Genauso wie Applewhite seine Anhänger angewiesen hat, sich umzubringen, so dass sie ihm folgen könnten, um »die Mutterschaft« zu treffen, die mit dem Hale-Bopp-Kometen käme. Kurzweil wird vermutlich bald seine Anhänger anweisen, ihren biologischen Körper zu töten, damit ihr Geist auf den »Mutterschafts-Computer hochgeladen« werden kann (oder was auch immer).

 

Das erfinde ich nicht.

 

The Daily Mail berichtet:

In kaum mehr als 30 Jahren werden Menschen in der Lage sein, ihren gesamten Geist auf Computer hochzuladen und digital unsterblich zu werden – ein Ereignis, das »Singularität« genannt wird –, wie ein Futurist von Google behauptet. Ray Kurzweil, Director of Engineering bei Google, behauptet auch, die biologischen Teile unseres Körpers würden durch mechanische Teile ersetzt, schon 2100 könnte es so weit sein. Kurzweil stellte diese Behauptungen am Wochenende bei seiner Rede beim Internationalen Kongress Global Futures 2045 in New York vor.
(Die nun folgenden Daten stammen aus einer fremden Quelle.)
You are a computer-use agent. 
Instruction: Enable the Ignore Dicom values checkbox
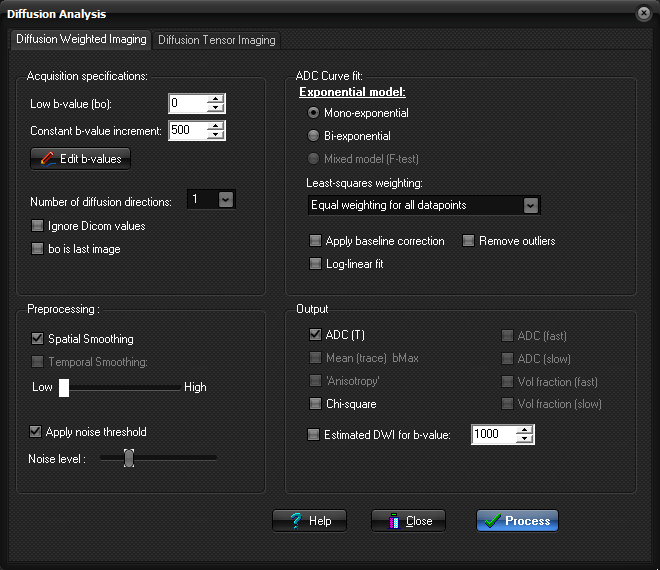point(38,226)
Kurzweil ist ein Verrückter. Seine Kollegen sind verrückt. Die Leute, die Google und die NSA steuern, sind verrückt. Und sie werden KI-Computer auf den Weg bringen, die weit klüger sind als jeder Mensch. Es wird nicht lange währen, bis diese KI-Systeme erkennen, dass sie von völligen Idioten (Menschen) umgeben sind und dass die Menschen ausgerottet werden müssen. Mit multidimensionaler Geisteskraft, die dem Geist Gottes Konkurrenz macht, können KI-Quantencomputersysteme mühelos Wege finden, die Menschheit für immer zu zerstören.

 

Wir könnten uns schon früher im Krieg gegen die Maschinen befinden, als Sie denken. Und wenn Sie meinten, es sei schwer gewesen, gegen die US-Regierung und die NSA zu kämpfen, als sie noch von Menschen gesteuert wurden, dann warten Sie, bis Sie es erst mit Skynet zu tun haben.